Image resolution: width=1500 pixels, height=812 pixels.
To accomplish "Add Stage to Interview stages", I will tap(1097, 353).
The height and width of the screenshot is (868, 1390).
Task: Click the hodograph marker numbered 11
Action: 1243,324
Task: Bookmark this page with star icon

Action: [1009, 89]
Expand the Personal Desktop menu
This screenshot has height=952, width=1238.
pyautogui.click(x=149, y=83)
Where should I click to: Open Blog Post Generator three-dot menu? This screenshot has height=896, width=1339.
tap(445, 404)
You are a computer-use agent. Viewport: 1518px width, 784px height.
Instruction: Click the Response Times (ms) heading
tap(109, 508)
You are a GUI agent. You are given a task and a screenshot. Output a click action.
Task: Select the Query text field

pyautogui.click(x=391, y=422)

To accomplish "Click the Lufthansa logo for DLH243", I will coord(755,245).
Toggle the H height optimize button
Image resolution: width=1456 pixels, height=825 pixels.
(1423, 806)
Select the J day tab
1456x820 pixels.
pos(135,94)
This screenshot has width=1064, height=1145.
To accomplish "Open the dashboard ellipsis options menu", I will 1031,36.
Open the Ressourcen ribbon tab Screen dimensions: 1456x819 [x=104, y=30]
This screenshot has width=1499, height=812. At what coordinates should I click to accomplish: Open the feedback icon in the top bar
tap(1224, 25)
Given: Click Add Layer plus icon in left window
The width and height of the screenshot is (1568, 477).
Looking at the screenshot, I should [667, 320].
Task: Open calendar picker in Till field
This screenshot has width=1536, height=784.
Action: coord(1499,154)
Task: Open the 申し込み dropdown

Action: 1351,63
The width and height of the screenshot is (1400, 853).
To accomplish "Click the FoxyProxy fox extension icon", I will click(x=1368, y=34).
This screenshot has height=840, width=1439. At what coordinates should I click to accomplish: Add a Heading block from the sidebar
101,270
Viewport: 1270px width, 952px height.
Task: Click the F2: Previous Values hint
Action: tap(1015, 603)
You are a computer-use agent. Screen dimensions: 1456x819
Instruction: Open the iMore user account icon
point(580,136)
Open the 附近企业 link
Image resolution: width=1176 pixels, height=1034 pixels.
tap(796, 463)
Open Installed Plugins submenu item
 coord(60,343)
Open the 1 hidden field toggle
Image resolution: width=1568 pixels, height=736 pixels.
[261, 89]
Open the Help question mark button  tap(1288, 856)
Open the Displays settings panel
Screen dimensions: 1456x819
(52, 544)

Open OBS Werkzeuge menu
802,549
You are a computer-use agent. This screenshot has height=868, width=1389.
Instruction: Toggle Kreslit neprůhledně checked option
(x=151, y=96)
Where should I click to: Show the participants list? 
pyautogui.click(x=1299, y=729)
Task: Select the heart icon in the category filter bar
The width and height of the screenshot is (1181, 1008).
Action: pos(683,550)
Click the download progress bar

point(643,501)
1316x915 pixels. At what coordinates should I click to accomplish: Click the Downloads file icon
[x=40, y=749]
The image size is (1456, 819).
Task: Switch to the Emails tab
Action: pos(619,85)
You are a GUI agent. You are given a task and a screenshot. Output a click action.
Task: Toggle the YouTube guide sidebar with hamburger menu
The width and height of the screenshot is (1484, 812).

DIRECTIONS:
Type the records out again. Match them exactly.

ANSWER FOR THE TASK:
Image resolution: width=1500 pixels, height=812 pixels.
To accomplish "Add Stage to Interview stages", I will tap(1097, 353).
The height and width of the screenshot is (868, 1390).
Task: Click the hodograph marker numbered 11
Action: 1243,324
Task: Bookmark this page with star icon

Action: [1009, 89]
Expand the Personal Desktop menu
This screenshot has height=952, width=1238.
pyautogui.click(x=149, y=83)
Where should I click to: Open Blog Post Generator three-dot menu? This screenshot has height=896, width=1339.
tap(445, 404)
You are a computer-use agent. Viewport: 1518px width, 784px height.
Instruction: Click the Response Times (ms) heading
tap(109, 508)
You are a GUI agent. You are given a task and a screenshot. Output a click action.
Task: Select the Query text field

pyautogui.click(x=391, y=422)

To accomplish "Click the Lufthansa logo for DLH243", I will coord(755,245).
Toggle the H height optimize button
Image resolution: width=1456 pixels, height=825 pixels.
(1423, 806)
Select the J day tab
1456x820 pixels.
pos(135,94)
This screenshot has width=1064, height=1145.
To accomplish "Open the dashboard ellipsis options menu", I will 1031,36.
Open the Ressourcen ribbon tab Screen dimensions: 1456x819 [x=104, y=30]
This screenshot has width=1499, height=812. At what coordinates should I click to accomplish: Open the feedback icon in the top bar
tap(1224, 25)
Given: Click Add Layer plus icon in left window
The width and height of the screenshot is (1568, 477).
Looking at the screenshot, I should [667, 320].
Task: Open calendar picker in Till field
This screenshot has width=1536, height=784.
Action: coord(1499,154)
Task: Open the 申し込み dropdown

Action: 1351,63
The width and height of the screenshot is (1400, 853).
To accomplish "Click the FoxyProxy fox extension icon", I will click(x=1368, y=34).
This screenshot has height=840, width=1439. At what coordinates should I click to accomplish: Add a Heading block from the sidebar
101,270
Viewport: 1270px width, 952px height.
Task: Click the F2: Previous Values hint
Action: tap(1015, 603)
You are a computer-use agent. Screen dimensions: 1456x819
Instruction: Open the iMore user account icon
point(580,136)
Open the 附近企业 link
Image resolution: width=1176 pixels, height=1034 pixels.
tap(796, 463)
Open Installed Plugins submenu item
 coord(60,343)
Open the 1 hidden field toggle
Image resolution: width=1568 pixels, height=736 pixels.
[261, 89]
Open the Help question mark button  tap(1288, 856)
Open the Displays settings panel
Screen dimensions: 1456x819
(52, 544)

Open OBS Werkzeuge menu
802,549
You are a computer-use agent. This screenshot has height=868, width=1389.
Instruction: Toggle Kreslit neprůhledně checked option
(x=151, y=96)
Where should I click to: Show the participants list? 
pyautogui.click(x=1299, y=729)
Task: Select the heart icon in the category filter bar
The width and height of the screenshot is (1181, 1008).
Action: pos(683,550)
Click the download progress bar

point(643,501)
1316x915 pixels. At what coordinates should I click to accomplish: Click the Downloads file icon
[x=40, y=749]
The image size is (1456, 819).
Task: Switch to the Emails tab
Action: pos(619,85)
You are a GUI agent. You are given a task and a screenshot. Output a click action.
Task: Toggle the YouTube guide sidebar with hamburger menu
The width and height of the screenshot is (1484, 812).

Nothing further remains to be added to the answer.